The Shire of Waranga was a local government area about 165 km north of Melbourne, the state capital of Victoria, Australia. The shire covered an area of 1644.19 km2, and existed from 1863 until 1994.

==History==

Waranga was incorporated as a road district on 1 June 1863, and became a shire on 30 October 1865.

A large area was annexed to the Shire of Echuca on 10 October 1879, which later became known as the Shire of Deakin. The Shire of Rodney was severed and incorporated on 19 March 1886. On 16 May 1956, another loss of area occurred, when the Shire of Goulburn annexed some land in Waranga's southeast.

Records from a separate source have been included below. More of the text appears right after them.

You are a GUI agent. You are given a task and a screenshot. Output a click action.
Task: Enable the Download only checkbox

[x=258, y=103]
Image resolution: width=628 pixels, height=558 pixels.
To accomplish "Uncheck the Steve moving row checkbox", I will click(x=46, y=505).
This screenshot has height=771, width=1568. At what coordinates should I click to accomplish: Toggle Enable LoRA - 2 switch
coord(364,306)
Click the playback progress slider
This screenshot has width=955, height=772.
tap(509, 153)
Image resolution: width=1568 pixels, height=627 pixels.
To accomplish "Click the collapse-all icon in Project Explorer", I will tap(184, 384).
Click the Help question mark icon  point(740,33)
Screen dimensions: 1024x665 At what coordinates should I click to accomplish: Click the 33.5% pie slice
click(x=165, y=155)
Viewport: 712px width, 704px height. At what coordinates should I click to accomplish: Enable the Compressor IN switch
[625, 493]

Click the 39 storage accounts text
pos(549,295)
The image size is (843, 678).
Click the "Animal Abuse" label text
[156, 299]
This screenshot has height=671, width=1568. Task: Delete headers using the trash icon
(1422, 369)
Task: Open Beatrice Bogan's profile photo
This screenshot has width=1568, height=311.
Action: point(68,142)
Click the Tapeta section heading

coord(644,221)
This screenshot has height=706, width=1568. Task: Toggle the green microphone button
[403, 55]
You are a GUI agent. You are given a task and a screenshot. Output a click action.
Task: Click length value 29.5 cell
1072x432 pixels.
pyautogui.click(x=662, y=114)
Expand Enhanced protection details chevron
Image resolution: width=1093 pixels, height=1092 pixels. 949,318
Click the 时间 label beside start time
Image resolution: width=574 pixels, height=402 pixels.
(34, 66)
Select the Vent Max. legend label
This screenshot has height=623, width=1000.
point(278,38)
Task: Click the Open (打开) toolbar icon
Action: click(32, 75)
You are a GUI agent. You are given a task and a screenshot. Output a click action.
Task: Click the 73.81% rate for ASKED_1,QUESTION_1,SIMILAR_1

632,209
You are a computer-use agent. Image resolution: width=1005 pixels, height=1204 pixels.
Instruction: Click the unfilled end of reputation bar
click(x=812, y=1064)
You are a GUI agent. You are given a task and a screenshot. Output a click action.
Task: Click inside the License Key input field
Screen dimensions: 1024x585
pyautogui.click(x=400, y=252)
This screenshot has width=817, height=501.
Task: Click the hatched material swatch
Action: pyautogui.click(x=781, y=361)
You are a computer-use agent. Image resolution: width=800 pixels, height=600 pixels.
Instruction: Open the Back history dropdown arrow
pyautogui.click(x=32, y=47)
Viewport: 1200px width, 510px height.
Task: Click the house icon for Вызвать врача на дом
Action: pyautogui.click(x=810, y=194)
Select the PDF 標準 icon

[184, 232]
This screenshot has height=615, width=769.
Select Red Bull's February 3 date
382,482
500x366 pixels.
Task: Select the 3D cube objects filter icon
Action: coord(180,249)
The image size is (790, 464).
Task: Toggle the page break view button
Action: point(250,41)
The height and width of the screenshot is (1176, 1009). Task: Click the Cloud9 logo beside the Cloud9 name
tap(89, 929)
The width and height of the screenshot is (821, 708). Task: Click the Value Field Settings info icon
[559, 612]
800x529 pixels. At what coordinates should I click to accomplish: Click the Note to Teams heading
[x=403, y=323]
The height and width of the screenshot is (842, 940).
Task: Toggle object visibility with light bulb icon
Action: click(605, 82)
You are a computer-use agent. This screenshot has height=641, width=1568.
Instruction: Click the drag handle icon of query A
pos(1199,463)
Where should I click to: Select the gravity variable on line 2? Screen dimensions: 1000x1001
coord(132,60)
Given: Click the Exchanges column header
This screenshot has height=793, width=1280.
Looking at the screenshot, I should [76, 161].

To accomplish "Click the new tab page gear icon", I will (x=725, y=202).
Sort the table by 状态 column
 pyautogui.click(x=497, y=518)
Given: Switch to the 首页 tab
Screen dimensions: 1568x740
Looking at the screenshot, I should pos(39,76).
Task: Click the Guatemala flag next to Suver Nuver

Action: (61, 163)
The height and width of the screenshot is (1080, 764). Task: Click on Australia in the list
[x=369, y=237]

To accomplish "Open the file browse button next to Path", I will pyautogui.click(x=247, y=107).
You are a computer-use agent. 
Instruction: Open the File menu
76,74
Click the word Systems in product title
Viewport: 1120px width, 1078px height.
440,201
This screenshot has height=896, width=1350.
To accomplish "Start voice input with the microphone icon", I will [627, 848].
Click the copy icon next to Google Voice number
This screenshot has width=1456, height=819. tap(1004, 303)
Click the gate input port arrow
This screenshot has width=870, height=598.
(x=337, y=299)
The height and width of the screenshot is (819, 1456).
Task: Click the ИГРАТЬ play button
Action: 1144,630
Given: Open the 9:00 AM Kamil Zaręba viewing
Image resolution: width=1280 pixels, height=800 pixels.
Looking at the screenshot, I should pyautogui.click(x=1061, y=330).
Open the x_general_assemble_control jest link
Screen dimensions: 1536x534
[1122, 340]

On 18 November 1994, the Shire of Waranga was abolished, and along with the City of Echuca, the Town of Kyabram, the Shires of Deakin and Rochester and some neighbouring districts, was merged into the newly created Shire of Campaspe. The Murchison district was transferred to the newly created City of Greater Shepparton.

==Wards==

Waranga was divided into four ridings on 5 May 1971, each of which elected three councillors:
- North Riding
- South Riding
- East Riding
- West Riding

==Towns and localities==

- Colbinabbin
- Corop
- Mathiesons
- Murchison
- Rushworth*
- Toolleen
- Whroo

- Council seat.

==Population==

| Year | Population |
|---|---|
| 1954 | 4,655 |
| 1958 | 4,690* |
| 1961 | 4,528 |
| 1966 | 4,502 |
| 1971 | 4,333 |
| 1976 | 4,187 |
| 1981 | 4,187 |
| 1986 | 4,196 |
| 1991 | 4,396 |

- Estimate in the 1958 Victorian Year Book.